In subacute haematogenous osteomyelitis abnormal white cell counts occur in less than 20% of cases with the C-Reactive Protein within normal limits in more than 80% of occurrences. Radiographic changes can be of assistance in making a diagnosis but may not be present for some 1-3 weeks after initial seeding.6 Radionuclide scintigraphic studies, including bone and gallium scans, are useful, but they may be equivocal and may not distinguish bone infection from septic arthritis, overlying cellulitis or bone infarcts.7
Evidence from the literature states that the average time to diagnosis of haematogenous calcaneal osteomyelitis is 13.1 days.6 The reasons for a delay in diagnosis are due to a lengthy differential diagnosis of heel pain in children combined with the high incidence of such complaints and the less dramatic presentation when compared with that of osteomyelitis of the long bones. Other common childhood afflictions which can present with similar clinical and labarotory findings are calcaneal stress fracture, calcaneal apophysitis and Achilles enthesopathy.9
Computerised tomography is particularly useful in the detection of sequestra; however it may be insensitive for metaphyseal medullary changes.7 Magnetic resonance imaging has a high sensitivity in the detection of pathologic changes in bone, bone marrow, and soft tissue, without radiation concerns. In osteomyelitis, magnetic resonance imaging shows replacement of the normal fat in the bone marrow with inflammatory exudates (figure 3). It provides images in any plane, which enables better planning of surgical or percutaneous drainage of an abscess.

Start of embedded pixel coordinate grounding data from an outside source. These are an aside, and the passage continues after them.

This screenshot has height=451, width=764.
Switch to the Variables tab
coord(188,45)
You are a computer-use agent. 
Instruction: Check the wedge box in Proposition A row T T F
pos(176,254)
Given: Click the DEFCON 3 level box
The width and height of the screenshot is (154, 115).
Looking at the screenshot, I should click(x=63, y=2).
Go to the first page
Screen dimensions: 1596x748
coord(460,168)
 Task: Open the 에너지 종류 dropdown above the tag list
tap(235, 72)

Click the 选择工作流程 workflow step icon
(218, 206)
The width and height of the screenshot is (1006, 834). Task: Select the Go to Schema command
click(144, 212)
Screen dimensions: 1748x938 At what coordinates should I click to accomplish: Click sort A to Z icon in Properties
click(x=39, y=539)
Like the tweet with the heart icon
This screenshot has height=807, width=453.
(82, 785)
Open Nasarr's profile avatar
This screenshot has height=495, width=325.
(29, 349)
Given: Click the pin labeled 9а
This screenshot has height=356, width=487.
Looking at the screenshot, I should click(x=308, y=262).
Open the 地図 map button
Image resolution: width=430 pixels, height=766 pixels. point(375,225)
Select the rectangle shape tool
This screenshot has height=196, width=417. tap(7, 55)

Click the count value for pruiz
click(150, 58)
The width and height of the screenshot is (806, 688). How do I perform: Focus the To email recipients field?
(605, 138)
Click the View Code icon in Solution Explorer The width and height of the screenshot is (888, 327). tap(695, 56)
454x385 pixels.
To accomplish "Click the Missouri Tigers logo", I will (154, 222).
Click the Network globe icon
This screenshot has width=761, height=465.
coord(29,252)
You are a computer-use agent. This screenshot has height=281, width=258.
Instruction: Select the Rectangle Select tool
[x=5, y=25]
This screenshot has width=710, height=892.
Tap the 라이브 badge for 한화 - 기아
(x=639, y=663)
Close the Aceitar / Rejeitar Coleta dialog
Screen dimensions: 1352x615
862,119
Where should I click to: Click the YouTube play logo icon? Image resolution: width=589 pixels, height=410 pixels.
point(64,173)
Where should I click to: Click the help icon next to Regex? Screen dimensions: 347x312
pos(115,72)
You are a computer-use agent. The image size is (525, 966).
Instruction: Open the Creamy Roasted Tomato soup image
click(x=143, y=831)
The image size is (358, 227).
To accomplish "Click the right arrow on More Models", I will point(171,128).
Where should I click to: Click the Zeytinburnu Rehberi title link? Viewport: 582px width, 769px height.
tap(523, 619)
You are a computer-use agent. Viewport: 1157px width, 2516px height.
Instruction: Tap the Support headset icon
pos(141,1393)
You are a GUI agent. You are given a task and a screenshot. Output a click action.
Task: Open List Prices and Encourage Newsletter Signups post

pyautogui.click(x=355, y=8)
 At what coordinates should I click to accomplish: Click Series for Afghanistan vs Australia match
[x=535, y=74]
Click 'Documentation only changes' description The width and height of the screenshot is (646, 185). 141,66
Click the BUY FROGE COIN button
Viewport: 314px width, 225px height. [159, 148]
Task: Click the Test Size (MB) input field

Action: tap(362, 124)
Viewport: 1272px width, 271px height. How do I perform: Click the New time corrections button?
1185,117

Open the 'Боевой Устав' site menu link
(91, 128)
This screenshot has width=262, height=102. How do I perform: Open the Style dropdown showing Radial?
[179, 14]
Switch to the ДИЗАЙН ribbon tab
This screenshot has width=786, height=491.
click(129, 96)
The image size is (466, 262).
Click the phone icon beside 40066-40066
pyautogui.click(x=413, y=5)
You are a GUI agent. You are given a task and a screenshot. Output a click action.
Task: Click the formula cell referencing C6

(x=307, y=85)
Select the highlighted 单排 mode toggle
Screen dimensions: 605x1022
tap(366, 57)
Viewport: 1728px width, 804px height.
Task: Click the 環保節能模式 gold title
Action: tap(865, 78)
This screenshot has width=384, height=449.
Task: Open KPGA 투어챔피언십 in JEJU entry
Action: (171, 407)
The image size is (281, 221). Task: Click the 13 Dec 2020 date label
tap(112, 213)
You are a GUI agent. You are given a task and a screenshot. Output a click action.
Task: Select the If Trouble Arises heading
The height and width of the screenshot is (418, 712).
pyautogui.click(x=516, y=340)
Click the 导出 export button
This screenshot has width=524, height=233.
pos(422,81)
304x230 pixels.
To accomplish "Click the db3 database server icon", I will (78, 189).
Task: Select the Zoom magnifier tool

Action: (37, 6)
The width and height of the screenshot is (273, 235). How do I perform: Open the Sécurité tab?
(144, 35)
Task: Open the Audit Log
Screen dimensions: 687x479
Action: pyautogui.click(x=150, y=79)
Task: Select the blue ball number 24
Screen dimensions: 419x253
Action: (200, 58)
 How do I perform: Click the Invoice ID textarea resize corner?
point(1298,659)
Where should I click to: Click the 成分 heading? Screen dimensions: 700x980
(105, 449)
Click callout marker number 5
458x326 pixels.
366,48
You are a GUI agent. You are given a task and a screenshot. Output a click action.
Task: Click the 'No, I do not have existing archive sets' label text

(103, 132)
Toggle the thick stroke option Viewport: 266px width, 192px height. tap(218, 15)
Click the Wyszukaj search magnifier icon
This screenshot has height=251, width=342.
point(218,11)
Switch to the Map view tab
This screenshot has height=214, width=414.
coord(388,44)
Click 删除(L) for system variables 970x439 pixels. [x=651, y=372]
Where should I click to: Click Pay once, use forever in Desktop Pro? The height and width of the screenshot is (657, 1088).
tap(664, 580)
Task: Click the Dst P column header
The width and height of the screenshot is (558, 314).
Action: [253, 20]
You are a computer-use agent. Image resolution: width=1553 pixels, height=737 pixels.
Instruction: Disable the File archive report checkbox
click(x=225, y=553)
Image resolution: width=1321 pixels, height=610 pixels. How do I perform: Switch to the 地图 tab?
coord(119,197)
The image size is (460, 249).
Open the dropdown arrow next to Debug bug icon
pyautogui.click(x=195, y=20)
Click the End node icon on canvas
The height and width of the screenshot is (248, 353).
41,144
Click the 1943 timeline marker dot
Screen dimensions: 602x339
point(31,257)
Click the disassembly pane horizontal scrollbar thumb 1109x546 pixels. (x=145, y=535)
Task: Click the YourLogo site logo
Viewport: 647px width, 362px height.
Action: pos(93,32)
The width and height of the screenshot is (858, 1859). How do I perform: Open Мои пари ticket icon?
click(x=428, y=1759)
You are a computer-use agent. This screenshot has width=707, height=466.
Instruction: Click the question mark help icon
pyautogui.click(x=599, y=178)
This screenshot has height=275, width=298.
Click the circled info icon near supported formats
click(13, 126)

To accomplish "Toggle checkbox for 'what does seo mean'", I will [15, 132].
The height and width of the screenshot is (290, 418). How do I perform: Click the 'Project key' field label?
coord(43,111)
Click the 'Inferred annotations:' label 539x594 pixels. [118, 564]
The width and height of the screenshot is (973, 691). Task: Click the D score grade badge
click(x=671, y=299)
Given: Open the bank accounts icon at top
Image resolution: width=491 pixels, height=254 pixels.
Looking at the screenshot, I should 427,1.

The prognosis of haematogenous subacute osteomyelitis depends on a variety of factors, including baseline health, the type and virulence of the infecting organism, rapidity of the diagnosis, and the beginning, duration and type of antibiotic treatment.7 The majority of published reports and textbooks in paediatric orthopaedics suggest surgical debridement over conservative treatment for subacute osteomyelitis.5 However there is no convincing evidence that this is in fact a better form of treatment than no surgical debridement at all.
Some strongly believe from a therapeutic point of view, cases of subacute osteomyelitis can be treated effectively with intravenous antibiotics only, and that surgical debridement should be reserved for those cases that do not respond to a conservative trial.5
With regards to the need for an open biopsy to obtain tissue diagnosis, a review of the literature revealed that most authors – the same who recommended surgical debridement – did indeed prefer and recommend such an approach.5 The primary and most important reason that these authors recommended such management is because they believed that it is very difficult to differentiate many of these lesions from tumours and other tumour like conditions, and that only a histologic specimen could provide the final diagnosis.
Complications of calcaneal osteomyelitis can include chronic infection, growth disturbance, and spread to adjacent joints.
In summary, the calcaneus is an uncommon site of osteomyelitis in the child. A high index of suspicion is necessary to diagnose the problem early, as the clinical and laboratory findings are typically blunted in comparison with those of long bone osteomyelitis.10 With appropriate treatment, a good outcome is likely to result.